Trigonometric Identities

[ParveshD.Singh]

Hi there I'm currently stuck on one of the questions from my math assignment... I'm hoping some kind and smart souls on the Internet can help me with it. Here's the question.
Rewrite 3 cos(x) - 4 sin(x) as r cos(x + alpha ), where r > 0 and alpha (0, pi/2).
(hint, cos(a + b) = cos(a) cos(b) - sin(a) sin(b))

 

[Cubist]

Try to manipulate the "hint" identity so that the RHS looks like "3 cos(x) - 4 sin(x)". Start by multiplying both sides of the hint by "r". Then substitute the "b" variable for an "x" (let b=x)...

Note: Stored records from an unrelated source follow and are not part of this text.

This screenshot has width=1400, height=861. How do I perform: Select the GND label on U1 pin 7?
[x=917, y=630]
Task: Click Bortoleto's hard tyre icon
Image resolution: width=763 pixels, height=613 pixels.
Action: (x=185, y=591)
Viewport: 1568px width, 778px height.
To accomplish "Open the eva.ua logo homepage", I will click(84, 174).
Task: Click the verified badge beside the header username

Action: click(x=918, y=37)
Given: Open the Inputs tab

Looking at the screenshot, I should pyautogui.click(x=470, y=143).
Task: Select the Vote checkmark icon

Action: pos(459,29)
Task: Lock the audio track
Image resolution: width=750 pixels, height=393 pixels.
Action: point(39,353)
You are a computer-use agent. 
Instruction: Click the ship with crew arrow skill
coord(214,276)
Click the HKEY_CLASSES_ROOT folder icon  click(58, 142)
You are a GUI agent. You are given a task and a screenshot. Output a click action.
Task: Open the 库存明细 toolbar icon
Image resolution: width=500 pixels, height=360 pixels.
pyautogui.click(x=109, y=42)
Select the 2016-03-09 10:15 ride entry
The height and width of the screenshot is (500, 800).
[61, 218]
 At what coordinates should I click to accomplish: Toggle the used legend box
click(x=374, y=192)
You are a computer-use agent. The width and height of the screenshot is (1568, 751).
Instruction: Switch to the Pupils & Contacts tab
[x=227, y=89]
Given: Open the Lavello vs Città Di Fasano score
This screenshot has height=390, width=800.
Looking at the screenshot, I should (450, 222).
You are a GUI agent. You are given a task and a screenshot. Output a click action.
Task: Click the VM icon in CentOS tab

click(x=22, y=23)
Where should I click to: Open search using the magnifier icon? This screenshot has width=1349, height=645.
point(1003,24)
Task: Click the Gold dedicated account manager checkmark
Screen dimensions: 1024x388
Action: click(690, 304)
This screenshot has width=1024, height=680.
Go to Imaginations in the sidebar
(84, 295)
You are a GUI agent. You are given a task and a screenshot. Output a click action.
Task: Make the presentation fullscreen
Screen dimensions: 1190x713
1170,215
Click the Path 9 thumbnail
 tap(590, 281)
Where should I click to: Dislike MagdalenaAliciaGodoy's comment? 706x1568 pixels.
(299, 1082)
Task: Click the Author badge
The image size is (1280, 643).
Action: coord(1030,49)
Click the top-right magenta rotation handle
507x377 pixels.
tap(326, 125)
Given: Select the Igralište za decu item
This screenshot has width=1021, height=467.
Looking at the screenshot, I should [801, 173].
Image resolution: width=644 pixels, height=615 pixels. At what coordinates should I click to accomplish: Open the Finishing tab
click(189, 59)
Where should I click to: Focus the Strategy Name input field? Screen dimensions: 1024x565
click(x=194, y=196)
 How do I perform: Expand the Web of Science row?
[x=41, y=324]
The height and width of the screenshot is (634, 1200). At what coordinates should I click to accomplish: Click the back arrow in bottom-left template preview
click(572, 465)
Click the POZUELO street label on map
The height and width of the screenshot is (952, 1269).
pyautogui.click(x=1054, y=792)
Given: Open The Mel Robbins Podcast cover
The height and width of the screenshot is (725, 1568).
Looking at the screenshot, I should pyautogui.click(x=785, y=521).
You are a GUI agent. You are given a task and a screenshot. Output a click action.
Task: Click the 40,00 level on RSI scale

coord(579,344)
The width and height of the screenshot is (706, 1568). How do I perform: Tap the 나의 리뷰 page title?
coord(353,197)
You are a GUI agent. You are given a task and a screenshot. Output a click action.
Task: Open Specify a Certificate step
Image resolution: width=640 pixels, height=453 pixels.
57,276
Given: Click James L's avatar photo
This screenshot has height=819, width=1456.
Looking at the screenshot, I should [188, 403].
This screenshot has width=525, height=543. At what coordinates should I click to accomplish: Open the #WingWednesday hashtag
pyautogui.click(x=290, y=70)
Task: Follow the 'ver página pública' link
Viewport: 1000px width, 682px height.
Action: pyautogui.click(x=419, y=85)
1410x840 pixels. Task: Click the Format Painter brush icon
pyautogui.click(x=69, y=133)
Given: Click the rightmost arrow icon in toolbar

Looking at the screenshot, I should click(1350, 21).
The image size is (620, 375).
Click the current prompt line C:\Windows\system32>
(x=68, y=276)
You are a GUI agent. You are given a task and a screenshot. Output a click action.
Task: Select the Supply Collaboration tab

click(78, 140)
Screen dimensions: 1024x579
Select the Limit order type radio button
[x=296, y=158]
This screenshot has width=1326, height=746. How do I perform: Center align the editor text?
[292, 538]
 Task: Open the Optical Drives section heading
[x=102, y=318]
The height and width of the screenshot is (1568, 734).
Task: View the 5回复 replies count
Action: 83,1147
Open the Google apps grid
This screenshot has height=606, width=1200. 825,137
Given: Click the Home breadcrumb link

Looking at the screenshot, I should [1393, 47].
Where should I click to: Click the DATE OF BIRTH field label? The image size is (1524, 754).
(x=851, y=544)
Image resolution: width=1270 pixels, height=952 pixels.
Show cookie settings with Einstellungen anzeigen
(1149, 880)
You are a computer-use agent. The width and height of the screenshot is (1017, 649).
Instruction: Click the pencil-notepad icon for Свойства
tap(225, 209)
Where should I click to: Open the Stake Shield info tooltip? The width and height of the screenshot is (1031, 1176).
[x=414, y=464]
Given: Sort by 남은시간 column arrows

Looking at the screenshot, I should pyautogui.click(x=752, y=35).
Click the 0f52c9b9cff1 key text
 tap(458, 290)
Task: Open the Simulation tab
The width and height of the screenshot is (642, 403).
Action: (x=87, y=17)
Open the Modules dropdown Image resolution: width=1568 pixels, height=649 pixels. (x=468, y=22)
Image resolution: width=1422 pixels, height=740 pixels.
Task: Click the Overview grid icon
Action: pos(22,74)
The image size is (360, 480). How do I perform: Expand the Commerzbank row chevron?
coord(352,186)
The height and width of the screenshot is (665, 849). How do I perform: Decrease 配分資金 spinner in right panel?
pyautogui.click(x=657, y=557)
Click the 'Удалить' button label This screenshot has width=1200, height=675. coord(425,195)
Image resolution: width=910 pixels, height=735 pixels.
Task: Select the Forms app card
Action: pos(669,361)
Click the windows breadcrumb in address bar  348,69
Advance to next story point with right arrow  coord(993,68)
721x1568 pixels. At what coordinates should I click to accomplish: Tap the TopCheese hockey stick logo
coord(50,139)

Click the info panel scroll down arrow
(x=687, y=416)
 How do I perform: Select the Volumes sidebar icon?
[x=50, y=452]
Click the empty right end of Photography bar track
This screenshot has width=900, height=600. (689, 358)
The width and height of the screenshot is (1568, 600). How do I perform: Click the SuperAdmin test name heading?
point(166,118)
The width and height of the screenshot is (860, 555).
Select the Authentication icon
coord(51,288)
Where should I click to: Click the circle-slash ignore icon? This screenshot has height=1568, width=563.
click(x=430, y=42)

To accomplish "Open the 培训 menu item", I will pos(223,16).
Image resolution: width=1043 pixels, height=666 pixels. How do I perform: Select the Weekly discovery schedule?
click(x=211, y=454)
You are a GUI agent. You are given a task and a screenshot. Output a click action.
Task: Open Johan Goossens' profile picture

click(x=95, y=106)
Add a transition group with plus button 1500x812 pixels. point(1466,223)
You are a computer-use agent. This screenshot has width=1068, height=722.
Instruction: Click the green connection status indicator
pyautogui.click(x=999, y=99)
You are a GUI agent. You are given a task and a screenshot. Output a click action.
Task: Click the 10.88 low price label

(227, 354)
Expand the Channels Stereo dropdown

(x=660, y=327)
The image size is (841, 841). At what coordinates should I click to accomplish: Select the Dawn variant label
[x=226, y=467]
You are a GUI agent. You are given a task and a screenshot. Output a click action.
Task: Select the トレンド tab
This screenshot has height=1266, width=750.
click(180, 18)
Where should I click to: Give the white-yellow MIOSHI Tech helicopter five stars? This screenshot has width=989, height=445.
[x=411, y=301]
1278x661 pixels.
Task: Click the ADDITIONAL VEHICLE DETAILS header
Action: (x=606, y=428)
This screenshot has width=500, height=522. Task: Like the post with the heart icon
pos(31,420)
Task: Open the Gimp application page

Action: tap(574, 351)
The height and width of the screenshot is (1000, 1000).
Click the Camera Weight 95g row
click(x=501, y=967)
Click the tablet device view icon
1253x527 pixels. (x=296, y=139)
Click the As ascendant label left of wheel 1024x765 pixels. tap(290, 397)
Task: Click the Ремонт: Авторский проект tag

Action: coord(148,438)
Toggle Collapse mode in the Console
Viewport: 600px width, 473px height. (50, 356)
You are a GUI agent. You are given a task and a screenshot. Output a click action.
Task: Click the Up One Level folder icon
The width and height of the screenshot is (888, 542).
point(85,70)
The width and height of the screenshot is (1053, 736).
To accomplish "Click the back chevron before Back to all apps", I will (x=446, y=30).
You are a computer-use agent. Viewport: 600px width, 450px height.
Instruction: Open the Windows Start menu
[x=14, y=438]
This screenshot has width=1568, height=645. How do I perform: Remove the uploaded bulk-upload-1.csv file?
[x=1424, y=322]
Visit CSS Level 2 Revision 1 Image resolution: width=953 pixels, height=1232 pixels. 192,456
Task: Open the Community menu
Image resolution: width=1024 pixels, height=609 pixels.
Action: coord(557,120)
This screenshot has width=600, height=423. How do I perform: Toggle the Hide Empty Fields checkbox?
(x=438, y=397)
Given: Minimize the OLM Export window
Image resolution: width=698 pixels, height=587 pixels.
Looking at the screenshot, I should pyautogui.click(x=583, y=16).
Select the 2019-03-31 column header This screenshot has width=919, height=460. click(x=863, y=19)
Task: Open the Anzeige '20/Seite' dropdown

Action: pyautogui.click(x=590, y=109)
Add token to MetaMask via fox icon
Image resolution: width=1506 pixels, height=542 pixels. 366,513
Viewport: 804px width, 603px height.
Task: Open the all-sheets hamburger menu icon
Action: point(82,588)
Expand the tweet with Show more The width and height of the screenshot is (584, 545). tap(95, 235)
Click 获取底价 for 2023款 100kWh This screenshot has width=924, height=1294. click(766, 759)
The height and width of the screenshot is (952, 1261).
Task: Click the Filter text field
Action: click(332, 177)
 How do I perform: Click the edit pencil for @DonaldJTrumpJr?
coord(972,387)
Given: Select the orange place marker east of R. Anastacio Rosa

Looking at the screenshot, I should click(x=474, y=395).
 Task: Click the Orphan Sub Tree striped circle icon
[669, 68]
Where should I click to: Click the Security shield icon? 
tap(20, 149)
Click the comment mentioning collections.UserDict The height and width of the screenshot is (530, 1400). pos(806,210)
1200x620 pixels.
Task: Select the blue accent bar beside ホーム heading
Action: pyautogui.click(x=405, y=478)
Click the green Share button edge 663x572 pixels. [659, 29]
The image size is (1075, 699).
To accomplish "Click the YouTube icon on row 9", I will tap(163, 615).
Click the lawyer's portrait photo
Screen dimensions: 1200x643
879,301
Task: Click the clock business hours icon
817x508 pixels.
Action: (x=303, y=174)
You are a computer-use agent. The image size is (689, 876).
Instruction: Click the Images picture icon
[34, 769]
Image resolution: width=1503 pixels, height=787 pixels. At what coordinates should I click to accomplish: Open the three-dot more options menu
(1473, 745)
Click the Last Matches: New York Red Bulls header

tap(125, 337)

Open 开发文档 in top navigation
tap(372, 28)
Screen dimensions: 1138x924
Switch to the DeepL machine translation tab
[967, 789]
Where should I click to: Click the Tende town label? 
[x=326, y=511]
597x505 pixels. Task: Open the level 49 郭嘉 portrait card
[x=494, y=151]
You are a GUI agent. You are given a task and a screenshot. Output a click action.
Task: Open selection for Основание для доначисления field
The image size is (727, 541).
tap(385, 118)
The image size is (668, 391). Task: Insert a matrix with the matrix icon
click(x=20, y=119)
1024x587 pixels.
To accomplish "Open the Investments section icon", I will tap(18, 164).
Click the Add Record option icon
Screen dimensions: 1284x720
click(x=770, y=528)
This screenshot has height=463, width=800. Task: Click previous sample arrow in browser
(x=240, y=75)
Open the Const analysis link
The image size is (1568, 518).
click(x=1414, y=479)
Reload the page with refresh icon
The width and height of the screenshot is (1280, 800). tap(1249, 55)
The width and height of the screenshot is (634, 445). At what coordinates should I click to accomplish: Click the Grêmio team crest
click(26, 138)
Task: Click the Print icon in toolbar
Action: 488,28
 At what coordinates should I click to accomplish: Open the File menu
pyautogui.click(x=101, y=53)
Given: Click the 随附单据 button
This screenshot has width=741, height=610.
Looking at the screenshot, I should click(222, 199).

r*cos(a + x) = r*cos(a) cos(x) - r*sin(a) sin(x)

Can you find an "a" and "r" to make the RHS look like "3 cos(x) - 4 sin(x)"?

 

[Deleted member 4993]

Hi there I'm currently stuck on one of the questions from my math assignment... I'm hoping some kind and smart souls on the Internet can help me with it. Here's the question.
Rewrite 3 cos(x) - 4 sin(x) as r cos(x + alpha ), where r > 0 and alpha (0, pi/2).
(hint, cos(a + b) = cos(a) cos(b) - sin(a) sin(b))

You need to transform:

A * cos(Θ) + B * sin(Θ) = R * cos(Θ + Φ), where,

R = √[A² + B²]

cos(Φ) = A/√(A² + B²)

sin(Φ) = -B/√(A² + B²) ........ continue

 

[HallsofIvy]

Looking at the formula you are given for cos(x+ y), you want to associate the "cos(a)" with the "3" multiplying cos(x) and "sin(a)" with the "4" multiplying sin(x). But you realize that cosine and sine are never larger than 1 or less than -1, right?So you need reduce the coefficients by dividing by something. We also need to recall that sin^2(a)+ cos^2(a). That is where the "3^2+ 4^2 (= 16)= 5²" comes from 3cos(x)- 4sin(x)= \(\displaystyle 5(\frac{3}{5}cos(x) - \frac{4}{5}sin(x)).\)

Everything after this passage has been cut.